Roundup

Best PDF to Markdown converters (2026)

There is no single best tool – there is a best tool for your situation. Below is an honest, criteria-based roundup of the hosted, open-source and enterprise options, a side-by-side table, and who each one is for. Full disclosure: pdf2md.dev is one of them, so we kept the criteria explicit.

Short answer

Pick by what you need

For free, instant conversion with no setup, use pdf2md.dev. To self-host, look at Marker, Docling or MinerU. For RAG inside LlamaIndex, LlamaParse. For enterprise procurement, Adobe PDF Extract. For OCR with bounding boxes and confidence scores, Mistral OCR. For a tiny local multi-format library, Microsoft MarkItDown. The table and the ranked notes below explain the trade-offs.

At a glance

The converters, side by side

The fastest way to narrow the field: shape, the free path, built-in OCR and how you automate it.
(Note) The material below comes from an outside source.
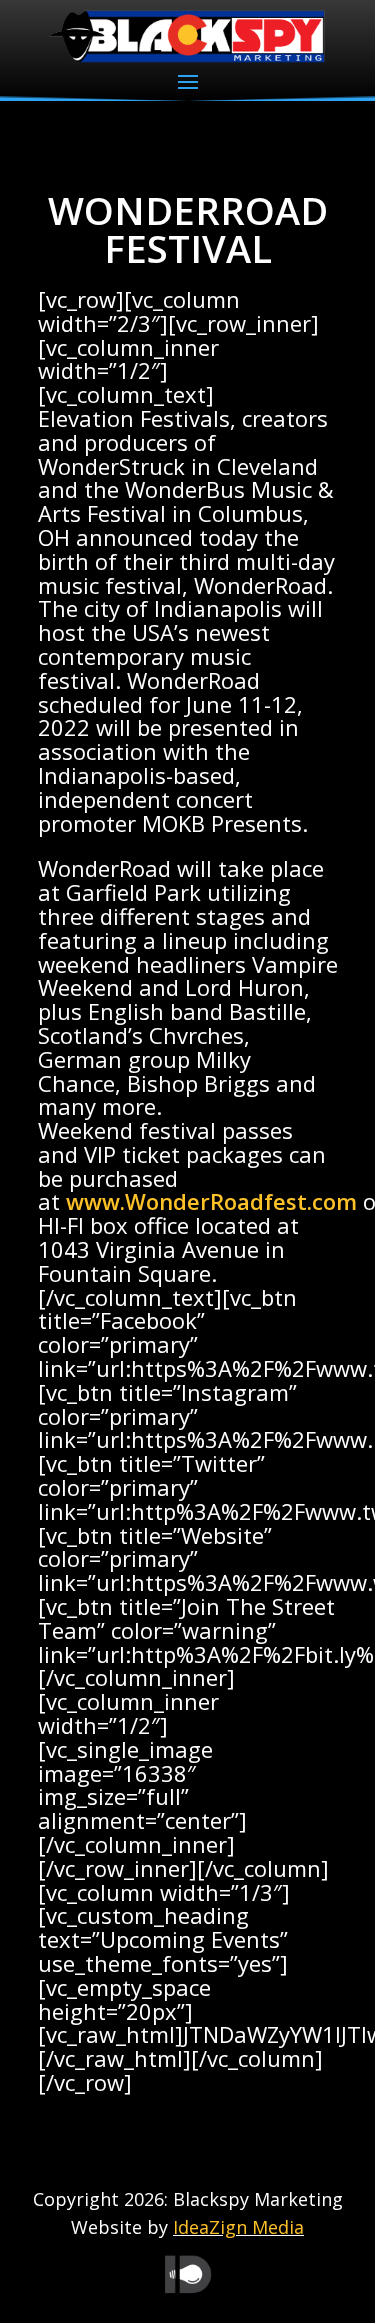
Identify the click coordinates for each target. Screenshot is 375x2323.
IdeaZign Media (238, 2227)
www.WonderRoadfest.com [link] (211, 1201)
Tool Shape Free path Built-in OCR API / agent
pdf2md.dev Hosted Free anonymous Yes REST + hosted MCP
Marker Self-host library Free (self-host) Yes (Surya) Datalab API (paid)
Docling Self-host library Free (MIT) Yes Library
MinerU Self-host library Free (open-source) Yes Library
LlamaParse Cloud API 10k credits/mo Yes REST + SDK
Adobe PDF Extract Enterprise SaaS 500 tx/mo (≤2,500 pages) Yes REST API
Mistral OCR Cloud API Pay per page Yes REST API
MarkItDown Self-host library Free (MIT) No (plugin) Library

Competitor details from each project's public documentation; pdf2md.dev values are the current free-tier limits. All of these evolve – check each source for the latest.

In detail

Who each one is best for

Ranked by how broadly they fit, with the deep one-to-one comparison linked where we have one.

1

pdf2md.dev – best for free, instant conversion

Hosted, so there is nothing to install and no GPU. OCR, real Markdown tables and formulas are built in, it is free to use anonymously in the browser, and the same conversion is a REST API and a hosted MCP for agents. Convert a PDF now.

2

Marker – best self-hosted quality

An open-source library with excellent output, an optional --use_llm flag for near-perfect results on messy pages, and broad format support. Built for a GPU; the licence is free under $2M revenue. pdf2md.dev vs Marker.

3

Docling – best open-source for clean docs and tables

IBM's MIT-licensed library with a strong table-structure model. Fast and reliable on clean documents. pdf2md.dev runs Docling as one of its engines, so you can get it hosted. See extracting tables to Markdown.

4

MinerU – best open-source for dense, complex layouts

Robust on heavy, multi-column and formula-rich pages. Open-source and self-hosted. pdf2md.dev also runs MinerU as an engine, so dense documents convert well without you operating it. See scanned PDF to Markdown.

5

LlamaParse – best for RAG inside LlamaIndex

A GenAI-native cloud parser that plugs straight into LlamaIndex pipelines, with agentic parse modes for complex documents. Credit-metered; needs an account and an API key. pdf2md.dev vs LlamaParse.

6

Adobe PDF Extract – best enterprise SaaS

A polished, vendor-backed service that preserves reading order, links, images and tables in Markdown. Paid pricing is quote-only and documents are processed in Adobe's cloud. pdf2md.dev vs Adobe.

7

Mistral OCR – best for OCR with structural metadata

A pay-per-page API returning Markdown plus bounding boxes, confidence scores and block labels, with broad multilingual coverage. Needs an account and an API key. pdf2md.dev vs Mistral OCR.

8

Microsoft MarkItDown – best tiny local library

An MIT-licensed Python library that converts PDF, DOCX, XLSX, PPTX and more to Markdown. Lightweight, but no built-in OCR and limited on complex tables. pdf2md.dev vs MarkItDown.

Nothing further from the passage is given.